■ **Exercise material**:
--- BEGIN ---

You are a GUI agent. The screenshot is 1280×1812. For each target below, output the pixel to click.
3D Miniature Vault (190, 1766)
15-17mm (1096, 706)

--- END ---
--- BEGIN ---

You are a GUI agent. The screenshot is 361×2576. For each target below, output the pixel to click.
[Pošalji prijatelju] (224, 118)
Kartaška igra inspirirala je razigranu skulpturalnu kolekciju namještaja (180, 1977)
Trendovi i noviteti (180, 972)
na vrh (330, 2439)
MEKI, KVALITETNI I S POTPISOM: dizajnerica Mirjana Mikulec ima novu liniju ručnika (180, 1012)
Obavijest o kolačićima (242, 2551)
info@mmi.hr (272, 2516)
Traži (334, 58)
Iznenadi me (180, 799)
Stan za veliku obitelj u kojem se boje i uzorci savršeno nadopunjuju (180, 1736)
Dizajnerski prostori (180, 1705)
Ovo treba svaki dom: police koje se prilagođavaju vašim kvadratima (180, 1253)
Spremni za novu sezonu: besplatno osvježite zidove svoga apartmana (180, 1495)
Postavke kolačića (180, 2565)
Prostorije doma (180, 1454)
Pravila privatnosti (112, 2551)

--- END ---

■ **Task requirements**: Print the material exactly as it stands, starting at the line that contains "info@mmi.hr (272, 2516)" and ending after the line that contains "Pravila privatnosti (112, 2551)".

■ **Result of this exercise**:
info@mmi.hr (272, 2516)
Traži (334, 58)
Iznenadi me (180, 799)
Stan za veliku obitelj u kojem se boje i uzorci savršeno nadopunjuju (180, 1736)
Dizajnerski prostori (180, 1705)
Ovo treba svaki dom: police koje se prilagođavaju vašim kvadratima (180, 1253)
Spremni za novu sezonu: besplatno osvježite zidove svoga apartmana (180, 1495)
Postavke kolačića (180, 2565)
Prostorije doma (180, 1454)
Pravila privatnosti (112, 2551)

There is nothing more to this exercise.